EXERCISE
For each statement, state yes or no according to whether it agrees with the housing-price passage below, and quote the deciding words: (a) The Fed currently buys $40 billion of mortgage-backed securities each month. (b) Mortgage loan forbearance programs expire on October 31. (c) Inflation lowers housing purchase costs.

EXCERPTED PASSAGE
◆ ◆ ◆ ◆ ◆
All these factors add up to strong demand for residential real estate in the foreseeable future.
#2 – Supply is Low
At the same time that demand is high, the supply of single-family housing is at an all-time low, which is another indication that housing prices will not drop.
According to the National Association of Realtors, the US single-family housing stock is too low by as much as six-million houses. This is due to the combination of stricter permitting requirements by local governments, scarcity of building materials and skilled workers, and the delay of new housing starts during the Covid pandemic.
#3 – The Government is Adding Fuel to the Fire
High demand and low supply is a formula for increasing housing prices, but if that weren’t enough the government is exacerbating these trends in two ways.
The federal government is currently planning to spend $1 trillion or more on an infrastructure bill for improving bridges, highways, airports and other key infrastructure. This means that there will be increased demand for building materials like lumber, concrete, copper as well as skilled labor.
Homebuilders today are finding it difficult to find sufficient building materials and are paying more for the materials they get, but by this time next year those builders will be competing with the federal government for those resources and for workers – and the federal government has deep pockets. We can expect the cost of building to go up – and new home prices with them.
Additionally, the federal government’s printing of trillions of dollars in the last year is expected to result in inflation. Inflation is good for real estate investors because it causes rents and property values to go up while fixed mortgages can be paid off in inflated dollars. But inflation also results in higher housing purchase costs.
Caveats – 3 Reasons Why Housing Prices Could Drop
As prudent investors, we always have to ask “what could mess up this thesis?” What factors out there might cause housing prices to drop? Here are the ones I could think of.
#1 – The End of Loan Forbearance
One possibility is the expiration of mortgage loan forbearance programs on September 30. That could potentially result in a spike in foreclosures. Personally, I don’t see that as very likely because no one – the federal government, the banks, consumers – wants a repeat of 2008. If the end of forbearance programs shows any spike in foreclosures, the banks or the government will extend the program to soften the impact.
#2 – Fed Purchases of Mortgage-Backed Securities (MBS)
Another wildcard is if the Fed stops buying mortgage-backed securities. The Fed currently buys $40 billion of mortgage-backed securities per-month to provide capital for Fannie Mae and Freddie Mac. Economists think that that subsidy is no longer necessary, and that the Fed can stop its bond purchases. Theoretically, that might lead to a shortage of capital available to finance home buying, however most economists believe that there is so much private money out there looking for yield that there’s ample capital out there to replace the Fed’s buying.
#3 – All Real Estate is Local
Finally, it’s worth repeating that all real estate is local. Though housing prices are likely to increase on a national level, anything can happen at a local level. Local supply and demand dynamics could make housing prices go down in any specific local market. Rising home prices nationally doesn’t necessarily mean rising home prices in your neighborhood.
Given the current economic and political landscape, the chance of housing prices dropping is pretty unlikely – in almost all markets, housing prices are likely to keep rising. The combination of high demand, low supply and the actions of the federal government are creating a “perfect storm” for rising housing prices.
Investors sitting on the sidelines waiting for a correction are likely to miss out on much appreciation. As the old adage says “don’t wait to buy real estate, buy real estate and wait!”
◆ ◆ ◆ ◆ ◆
RECORDS SHOWN
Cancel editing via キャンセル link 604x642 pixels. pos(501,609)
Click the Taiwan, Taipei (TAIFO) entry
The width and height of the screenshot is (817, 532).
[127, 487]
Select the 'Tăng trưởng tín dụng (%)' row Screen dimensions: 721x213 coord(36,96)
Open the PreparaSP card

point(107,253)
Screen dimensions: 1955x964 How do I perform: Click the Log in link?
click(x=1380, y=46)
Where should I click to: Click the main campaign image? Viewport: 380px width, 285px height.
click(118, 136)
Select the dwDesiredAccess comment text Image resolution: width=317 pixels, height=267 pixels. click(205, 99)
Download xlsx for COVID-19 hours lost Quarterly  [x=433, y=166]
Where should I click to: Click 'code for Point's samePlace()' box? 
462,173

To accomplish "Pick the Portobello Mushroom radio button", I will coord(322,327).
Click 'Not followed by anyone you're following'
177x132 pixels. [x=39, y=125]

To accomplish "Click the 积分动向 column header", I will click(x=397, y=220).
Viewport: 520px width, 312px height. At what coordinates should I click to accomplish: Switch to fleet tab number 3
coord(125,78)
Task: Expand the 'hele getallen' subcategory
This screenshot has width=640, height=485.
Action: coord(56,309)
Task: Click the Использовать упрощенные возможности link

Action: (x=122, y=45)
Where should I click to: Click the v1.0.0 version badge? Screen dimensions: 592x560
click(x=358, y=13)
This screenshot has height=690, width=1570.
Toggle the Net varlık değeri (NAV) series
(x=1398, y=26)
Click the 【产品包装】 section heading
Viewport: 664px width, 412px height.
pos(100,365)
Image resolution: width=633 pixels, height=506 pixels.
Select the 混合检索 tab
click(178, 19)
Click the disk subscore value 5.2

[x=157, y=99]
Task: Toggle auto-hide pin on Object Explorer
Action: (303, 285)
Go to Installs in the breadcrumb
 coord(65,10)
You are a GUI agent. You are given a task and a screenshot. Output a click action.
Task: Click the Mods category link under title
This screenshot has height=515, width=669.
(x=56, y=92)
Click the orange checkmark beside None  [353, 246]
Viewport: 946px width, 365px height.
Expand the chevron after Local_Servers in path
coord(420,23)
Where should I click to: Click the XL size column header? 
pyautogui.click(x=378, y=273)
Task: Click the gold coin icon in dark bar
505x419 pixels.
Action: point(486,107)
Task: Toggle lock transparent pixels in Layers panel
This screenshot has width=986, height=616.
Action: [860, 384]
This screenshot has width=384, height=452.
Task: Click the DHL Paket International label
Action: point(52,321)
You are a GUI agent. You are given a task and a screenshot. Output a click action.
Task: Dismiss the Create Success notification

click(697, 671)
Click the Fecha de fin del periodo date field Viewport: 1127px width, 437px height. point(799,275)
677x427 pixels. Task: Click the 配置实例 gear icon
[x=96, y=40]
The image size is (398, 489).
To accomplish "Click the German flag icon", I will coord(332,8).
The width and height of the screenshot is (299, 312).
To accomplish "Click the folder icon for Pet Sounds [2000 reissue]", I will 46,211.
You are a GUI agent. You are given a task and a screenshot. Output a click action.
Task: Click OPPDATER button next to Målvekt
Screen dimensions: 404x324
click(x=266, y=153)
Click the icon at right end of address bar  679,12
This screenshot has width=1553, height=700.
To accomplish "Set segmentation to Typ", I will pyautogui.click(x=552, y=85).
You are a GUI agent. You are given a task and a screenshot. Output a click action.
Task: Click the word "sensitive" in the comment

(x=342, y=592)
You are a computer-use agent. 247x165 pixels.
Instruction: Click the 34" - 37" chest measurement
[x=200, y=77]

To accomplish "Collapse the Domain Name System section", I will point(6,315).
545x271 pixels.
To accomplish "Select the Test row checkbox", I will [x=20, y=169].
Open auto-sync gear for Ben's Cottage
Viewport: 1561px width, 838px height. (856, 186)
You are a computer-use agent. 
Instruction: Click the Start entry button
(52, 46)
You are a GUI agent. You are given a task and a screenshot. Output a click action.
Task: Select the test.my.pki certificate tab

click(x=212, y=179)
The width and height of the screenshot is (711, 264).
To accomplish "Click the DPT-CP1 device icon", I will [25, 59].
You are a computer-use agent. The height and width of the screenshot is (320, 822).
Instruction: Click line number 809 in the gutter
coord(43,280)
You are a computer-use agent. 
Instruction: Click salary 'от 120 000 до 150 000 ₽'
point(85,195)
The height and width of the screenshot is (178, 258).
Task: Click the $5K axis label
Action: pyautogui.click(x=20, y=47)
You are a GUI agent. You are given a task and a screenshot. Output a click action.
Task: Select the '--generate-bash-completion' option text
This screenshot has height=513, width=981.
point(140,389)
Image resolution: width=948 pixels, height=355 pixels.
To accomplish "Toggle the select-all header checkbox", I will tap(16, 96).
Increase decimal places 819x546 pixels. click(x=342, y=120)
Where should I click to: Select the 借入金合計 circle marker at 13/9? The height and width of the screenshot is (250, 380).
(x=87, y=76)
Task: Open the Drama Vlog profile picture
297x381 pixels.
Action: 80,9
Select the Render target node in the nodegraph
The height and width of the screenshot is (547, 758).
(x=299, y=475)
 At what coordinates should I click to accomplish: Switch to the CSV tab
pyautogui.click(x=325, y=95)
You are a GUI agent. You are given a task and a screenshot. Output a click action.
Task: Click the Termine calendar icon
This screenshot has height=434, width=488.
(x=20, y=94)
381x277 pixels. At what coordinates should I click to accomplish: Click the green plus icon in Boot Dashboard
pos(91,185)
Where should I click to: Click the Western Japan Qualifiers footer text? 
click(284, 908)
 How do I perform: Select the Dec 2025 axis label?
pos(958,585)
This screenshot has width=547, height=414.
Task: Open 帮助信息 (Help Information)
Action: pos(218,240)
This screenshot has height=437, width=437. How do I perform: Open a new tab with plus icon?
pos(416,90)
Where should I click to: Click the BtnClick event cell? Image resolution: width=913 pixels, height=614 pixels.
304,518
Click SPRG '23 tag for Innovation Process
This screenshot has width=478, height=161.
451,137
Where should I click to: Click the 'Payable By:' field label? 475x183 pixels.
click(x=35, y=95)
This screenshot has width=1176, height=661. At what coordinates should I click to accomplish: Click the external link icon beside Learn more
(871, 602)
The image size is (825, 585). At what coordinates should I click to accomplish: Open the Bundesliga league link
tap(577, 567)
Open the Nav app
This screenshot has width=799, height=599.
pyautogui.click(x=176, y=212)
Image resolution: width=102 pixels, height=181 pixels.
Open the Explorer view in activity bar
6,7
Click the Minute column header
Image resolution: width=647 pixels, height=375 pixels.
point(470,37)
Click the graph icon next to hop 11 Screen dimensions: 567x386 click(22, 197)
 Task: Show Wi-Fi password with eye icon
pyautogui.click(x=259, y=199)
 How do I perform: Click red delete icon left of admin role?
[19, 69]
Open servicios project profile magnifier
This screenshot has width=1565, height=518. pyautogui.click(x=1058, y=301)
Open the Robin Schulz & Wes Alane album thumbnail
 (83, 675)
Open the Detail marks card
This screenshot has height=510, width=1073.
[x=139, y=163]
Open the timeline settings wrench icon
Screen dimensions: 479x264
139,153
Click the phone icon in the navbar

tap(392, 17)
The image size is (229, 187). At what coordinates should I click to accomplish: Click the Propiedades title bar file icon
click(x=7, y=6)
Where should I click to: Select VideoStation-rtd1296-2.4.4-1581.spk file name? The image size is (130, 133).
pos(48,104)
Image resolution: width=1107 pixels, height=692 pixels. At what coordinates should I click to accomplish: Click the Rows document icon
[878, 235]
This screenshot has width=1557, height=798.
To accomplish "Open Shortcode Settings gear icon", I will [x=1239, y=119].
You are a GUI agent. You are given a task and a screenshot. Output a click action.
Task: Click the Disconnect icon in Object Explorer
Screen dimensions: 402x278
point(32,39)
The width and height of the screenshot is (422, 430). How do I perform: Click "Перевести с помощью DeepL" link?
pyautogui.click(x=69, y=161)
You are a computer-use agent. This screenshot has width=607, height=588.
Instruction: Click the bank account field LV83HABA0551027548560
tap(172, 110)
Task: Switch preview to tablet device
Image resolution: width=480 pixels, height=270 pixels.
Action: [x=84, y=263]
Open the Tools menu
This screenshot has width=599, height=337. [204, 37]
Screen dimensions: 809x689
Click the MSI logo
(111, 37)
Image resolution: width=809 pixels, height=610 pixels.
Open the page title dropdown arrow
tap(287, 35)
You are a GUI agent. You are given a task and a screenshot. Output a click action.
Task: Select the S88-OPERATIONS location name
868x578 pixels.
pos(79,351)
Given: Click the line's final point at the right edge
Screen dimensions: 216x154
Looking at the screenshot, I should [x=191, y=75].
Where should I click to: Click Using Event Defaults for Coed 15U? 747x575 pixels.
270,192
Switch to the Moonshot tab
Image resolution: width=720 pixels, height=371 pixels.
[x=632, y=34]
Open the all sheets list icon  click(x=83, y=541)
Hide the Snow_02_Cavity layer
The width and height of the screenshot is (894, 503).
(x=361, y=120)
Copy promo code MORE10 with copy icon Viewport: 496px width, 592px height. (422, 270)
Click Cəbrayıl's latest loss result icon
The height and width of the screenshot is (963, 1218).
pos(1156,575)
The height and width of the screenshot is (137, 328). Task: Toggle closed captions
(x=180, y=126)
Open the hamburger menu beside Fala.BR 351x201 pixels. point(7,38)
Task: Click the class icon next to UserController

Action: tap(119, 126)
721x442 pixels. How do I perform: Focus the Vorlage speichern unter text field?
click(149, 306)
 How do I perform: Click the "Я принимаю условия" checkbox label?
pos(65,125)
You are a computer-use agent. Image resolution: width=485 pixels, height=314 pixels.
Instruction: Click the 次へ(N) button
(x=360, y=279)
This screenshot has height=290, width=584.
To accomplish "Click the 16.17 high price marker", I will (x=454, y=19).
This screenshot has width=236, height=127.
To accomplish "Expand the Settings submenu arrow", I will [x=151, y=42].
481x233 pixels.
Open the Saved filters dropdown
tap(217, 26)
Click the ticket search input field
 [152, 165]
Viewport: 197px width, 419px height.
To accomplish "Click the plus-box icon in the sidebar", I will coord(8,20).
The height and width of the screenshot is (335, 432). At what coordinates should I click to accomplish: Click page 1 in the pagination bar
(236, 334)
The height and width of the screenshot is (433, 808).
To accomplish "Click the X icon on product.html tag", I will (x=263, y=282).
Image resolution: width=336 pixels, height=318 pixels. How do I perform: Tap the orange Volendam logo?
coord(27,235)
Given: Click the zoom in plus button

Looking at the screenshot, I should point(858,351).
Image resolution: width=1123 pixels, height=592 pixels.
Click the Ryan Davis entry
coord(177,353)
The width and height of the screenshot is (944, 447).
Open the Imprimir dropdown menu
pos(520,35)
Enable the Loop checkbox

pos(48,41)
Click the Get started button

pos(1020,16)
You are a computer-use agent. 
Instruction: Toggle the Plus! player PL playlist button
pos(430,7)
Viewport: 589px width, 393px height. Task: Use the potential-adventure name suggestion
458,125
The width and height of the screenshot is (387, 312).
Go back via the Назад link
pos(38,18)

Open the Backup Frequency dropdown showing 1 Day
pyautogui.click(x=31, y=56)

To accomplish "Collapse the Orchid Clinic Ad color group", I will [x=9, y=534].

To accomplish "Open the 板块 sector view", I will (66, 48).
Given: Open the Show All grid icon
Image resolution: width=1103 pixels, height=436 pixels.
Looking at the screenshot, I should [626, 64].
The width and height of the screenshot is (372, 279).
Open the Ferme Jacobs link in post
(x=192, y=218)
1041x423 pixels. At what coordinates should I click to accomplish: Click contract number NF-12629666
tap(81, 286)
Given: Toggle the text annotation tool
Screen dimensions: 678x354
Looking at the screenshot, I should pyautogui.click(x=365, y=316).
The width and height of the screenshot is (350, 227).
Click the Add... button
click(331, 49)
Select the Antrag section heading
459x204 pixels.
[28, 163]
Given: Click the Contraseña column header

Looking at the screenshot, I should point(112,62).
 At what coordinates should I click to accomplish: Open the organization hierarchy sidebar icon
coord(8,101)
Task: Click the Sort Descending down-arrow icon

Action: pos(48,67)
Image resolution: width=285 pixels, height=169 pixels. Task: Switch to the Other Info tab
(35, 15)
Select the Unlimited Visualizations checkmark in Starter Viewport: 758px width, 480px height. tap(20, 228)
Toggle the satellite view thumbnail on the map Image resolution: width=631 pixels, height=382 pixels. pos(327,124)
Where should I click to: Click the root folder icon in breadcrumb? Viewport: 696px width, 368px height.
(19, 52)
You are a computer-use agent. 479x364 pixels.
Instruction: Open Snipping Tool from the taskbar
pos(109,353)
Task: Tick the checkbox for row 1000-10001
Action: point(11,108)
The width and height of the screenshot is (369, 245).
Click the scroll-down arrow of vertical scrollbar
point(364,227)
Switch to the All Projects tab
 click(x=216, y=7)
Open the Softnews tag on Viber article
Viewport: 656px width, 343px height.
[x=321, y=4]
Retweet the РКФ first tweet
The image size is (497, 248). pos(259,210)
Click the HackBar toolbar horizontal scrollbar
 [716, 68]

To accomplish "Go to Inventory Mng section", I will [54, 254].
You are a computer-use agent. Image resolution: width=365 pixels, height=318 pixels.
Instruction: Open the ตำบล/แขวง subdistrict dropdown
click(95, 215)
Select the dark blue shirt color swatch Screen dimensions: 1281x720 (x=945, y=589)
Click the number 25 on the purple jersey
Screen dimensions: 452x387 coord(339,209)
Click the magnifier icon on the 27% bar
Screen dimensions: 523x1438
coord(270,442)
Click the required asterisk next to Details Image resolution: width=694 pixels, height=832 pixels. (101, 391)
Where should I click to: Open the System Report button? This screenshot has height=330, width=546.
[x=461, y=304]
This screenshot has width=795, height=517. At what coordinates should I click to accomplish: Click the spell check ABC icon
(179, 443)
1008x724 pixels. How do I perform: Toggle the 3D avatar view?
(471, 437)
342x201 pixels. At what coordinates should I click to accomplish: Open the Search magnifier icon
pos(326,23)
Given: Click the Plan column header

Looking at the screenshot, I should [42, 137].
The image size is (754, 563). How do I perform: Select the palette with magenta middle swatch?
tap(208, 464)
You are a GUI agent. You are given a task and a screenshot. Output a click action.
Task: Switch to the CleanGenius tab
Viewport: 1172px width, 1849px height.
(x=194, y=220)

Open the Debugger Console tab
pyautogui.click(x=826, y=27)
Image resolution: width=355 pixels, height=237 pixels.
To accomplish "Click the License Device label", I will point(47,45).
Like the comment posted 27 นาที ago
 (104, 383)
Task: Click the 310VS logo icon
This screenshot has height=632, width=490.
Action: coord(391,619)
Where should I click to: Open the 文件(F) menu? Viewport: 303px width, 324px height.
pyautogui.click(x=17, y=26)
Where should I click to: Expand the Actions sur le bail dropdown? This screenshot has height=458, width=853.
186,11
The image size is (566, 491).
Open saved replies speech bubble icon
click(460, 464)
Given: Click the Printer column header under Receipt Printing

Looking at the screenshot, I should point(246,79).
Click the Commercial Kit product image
◆ ◆ ◆ ◆ ◆
EXERCISE SOLUTION
(a) Yes: "The Fed currently buys $40 billion of mortgage-backed securities per-month"
(b) No: "the expiration of mortgage loan forbearance programs on September 30"
(c) No: "But inflation also results in higher housing purchase costs."